Exercise brief:
Extend the biography of Charles Rhenius below, starting right after its final sentence.

Source document:
C T Ewald Rhenius
Rev.Charles Theophilus Ewald Rhenius, the Apostle of Tirunelveli, was born on 5th November 1790 at Germany, in the second son of Mr.Otto Gottlieb Nikolaus Rhenius, an officer in the Prussian army. Charles Rhenius was the first Church Mission Society (CMS) missionary to India. He was six years old, his father, Mr.Otto Gottieb Nikolaus Rhenius died. At fourteen years old, he left school and went to work in his uncle’s office. He had worked for three years, another uncle called him to come and live with him. He read many missionary magazines at his uncle’s house and he felt God was calling him to go overseas as a missionary. His uncle was unhappy about his decision, though he accepted it. But his aunt tried to get him to change his mind. Charles Rhenius had to struggle in prayer to overcome the request, since his uncle had no children and he planned to leave all his property to Charles Rhenius. He went to Berlin to study theology at a missionary college of Basel. When he left home, he did not dare to tell his family of his final plans. When his suspicious mother Catharina Dorothea Schiemann pleaded him not to go overseas, he replied "Dear mother, what am I to do if the Lord should so order it? After a year at the seminary, Charles Rhenius was ordained as a Lutheran pastor.

Rows:
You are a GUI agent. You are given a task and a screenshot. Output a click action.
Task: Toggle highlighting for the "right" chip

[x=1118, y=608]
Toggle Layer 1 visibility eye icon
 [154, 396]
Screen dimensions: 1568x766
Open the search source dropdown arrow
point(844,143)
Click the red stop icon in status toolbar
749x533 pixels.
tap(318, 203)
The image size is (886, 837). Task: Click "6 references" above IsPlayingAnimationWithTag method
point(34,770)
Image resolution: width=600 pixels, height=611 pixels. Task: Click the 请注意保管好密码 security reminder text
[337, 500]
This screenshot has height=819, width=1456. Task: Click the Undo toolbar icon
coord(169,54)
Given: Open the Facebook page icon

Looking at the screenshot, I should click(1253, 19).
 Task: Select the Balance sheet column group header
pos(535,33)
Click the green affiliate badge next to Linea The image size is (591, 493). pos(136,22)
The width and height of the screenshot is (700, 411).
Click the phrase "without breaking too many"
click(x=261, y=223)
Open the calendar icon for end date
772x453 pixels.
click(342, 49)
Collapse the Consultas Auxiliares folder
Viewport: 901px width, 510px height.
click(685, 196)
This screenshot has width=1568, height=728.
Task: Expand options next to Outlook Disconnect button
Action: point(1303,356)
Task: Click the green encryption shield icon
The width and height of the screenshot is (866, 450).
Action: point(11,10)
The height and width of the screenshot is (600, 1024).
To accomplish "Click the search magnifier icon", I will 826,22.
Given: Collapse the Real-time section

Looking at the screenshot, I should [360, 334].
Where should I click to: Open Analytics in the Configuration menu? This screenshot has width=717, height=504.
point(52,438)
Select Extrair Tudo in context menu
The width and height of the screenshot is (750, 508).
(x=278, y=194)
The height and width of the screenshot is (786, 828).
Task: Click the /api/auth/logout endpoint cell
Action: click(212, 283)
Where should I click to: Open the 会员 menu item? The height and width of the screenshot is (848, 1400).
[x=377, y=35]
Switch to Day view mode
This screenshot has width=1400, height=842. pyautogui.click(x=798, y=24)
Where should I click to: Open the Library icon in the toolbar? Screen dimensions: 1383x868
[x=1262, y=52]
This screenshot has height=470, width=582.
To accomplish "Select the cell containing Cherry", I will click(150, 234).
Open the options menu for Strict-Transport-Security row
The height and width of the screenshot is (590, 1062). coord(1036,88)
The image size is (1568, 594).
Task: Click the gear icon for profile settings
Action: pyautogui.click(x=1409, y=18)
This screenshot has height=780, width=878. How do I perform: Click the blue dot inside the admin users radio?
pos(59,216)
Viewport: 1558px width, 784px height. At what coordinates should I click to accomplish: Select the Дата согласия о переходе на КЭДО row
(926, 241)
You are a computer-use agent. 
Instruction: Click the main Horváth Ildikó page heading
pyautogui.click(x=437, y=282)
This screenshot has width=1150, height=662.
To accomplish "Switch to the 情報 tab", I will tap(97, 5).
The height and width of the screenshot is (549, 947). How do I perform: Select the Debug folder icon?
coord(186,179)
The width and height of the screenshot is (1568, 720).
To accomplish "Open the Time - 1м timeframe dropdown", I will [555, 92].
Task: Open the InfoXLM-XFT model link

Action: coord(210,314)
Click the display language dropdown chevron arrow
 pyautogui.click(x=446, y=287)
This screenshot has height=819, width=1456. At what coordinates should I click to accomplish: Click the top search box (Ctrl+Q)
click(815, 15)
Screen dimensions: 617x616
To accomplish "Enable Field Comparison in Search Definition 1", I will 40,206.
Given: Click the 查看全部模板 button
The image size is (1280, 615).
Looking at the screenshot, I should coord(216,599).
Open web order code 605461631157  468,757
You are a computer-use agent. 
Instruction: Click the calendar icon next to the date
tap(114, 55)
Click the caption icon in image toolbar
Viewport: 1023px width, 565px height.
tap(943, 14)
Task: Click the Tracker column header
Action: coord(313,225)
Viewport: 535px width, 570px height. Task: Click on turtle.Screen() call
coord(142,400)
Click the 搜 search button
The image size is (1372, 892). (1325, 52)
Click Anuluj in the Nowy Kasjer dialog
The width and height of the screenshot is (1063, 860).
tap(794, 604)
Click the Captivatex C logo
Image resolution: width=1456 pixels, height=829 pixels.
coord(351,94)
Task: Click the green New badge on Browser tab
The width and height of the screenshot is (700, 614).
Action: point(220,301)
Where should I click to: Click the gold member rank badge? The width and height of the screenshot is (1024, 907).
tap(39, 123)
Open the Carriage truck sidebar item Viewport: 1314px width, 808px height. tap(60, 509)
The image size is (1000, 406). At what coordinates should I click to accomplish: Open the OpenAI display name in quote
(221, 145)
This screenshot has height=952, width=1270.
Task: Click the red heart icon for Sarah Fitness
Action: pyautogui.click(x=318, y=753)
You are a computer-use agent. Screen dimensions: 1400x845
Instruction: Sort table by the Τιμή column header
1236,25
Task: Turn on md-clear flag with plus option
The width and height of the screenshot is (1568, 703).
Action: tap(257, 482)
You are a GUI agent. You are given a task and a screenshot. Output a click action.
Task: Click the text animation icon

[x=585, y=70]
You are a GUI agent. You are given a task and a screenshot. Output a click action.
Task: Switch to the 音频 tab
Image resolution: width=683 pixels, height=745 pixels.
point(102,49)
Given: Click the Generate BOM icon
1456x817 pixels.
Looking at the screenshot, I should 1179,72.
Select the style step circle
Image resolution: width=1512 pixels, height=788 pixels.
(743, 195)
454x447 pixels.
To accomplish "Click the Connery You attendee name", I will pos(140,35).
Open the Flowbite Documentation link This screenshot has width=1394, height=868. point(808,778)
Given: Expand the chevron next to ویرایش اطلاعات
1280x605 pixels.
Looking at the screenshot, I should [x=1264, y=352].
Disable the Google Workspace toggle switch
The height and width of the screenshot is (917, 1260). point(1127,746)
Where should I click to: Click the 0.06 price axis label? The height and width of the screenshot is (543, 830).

Exercise result:
|Holy Trinity Cathedral, Palayamkottai|
In the early 19th century, the Church Mission Society was looking for missionaries for Dr.John’s Schools of the Danish Mission at Tharangambadi in India. Charles Rhenius and Schnarre were selected and given orientation on mission skills for eighteen months in England. In 1813, the British parliament passed a new Act. This Act allowed missionaries freedom to enter India. At the last minute his family tried to stop his going to India. His brother pleased to him by writing that their mother was weeping for him. CMS arranged a farewell meeting for him that was attended by more than 2,000 people. Charles Rhenius's journey to India was eventful: he experienced a fire aboard the ship and it was almost wrecked near Maldives. They reached safely Madras, only to learn that Dr.John, under whose aegis they had planned to work as missionaries, was dead. Charles Rhenius and Schnarre managed to stay for two weeks with the chaplain of the British East India Company in Madras. Then they went to Tharangambadi to learn the Tamil language.
|Side view Holy Trinity Cathedral, Palayamkottai|
After five months of language training, he was asked to come back to Madras as CMS had decided to engage him in their own mission called Mission in Madras, instead of helping the Danish Mission at Tharangambadi. The Madras Governor gave permission to work in the Black Town of Madras. They rented a house from a Hindu, this facilitated to study the Hindu scriptures and he visited the Kanchipuram temple as well. Rev.Charles Rhenius came to believe that Hindus had once believed in one supreme god and the current polytheism was a later development. He fashioned his proselytizing method according to the belief by appealing Hindus to go back to monotheism and the worship of Jesus Christ. He started a school in the Black Town, Madras. When the Hindus in Kanchipuram, invited him to start a school, he agreed. After starting several schools in Madras, he extended his missionary work to Palamaner of Chittoor District, Andra Pradesh in India and Vandavasi of Tamilnadu where he was exposed to the religious doctrines of Jainism. During his travel, he recorded in his diary that the caste Hindus did not allow him to enter their house and on one occasion he had to spend the night in a cow shed.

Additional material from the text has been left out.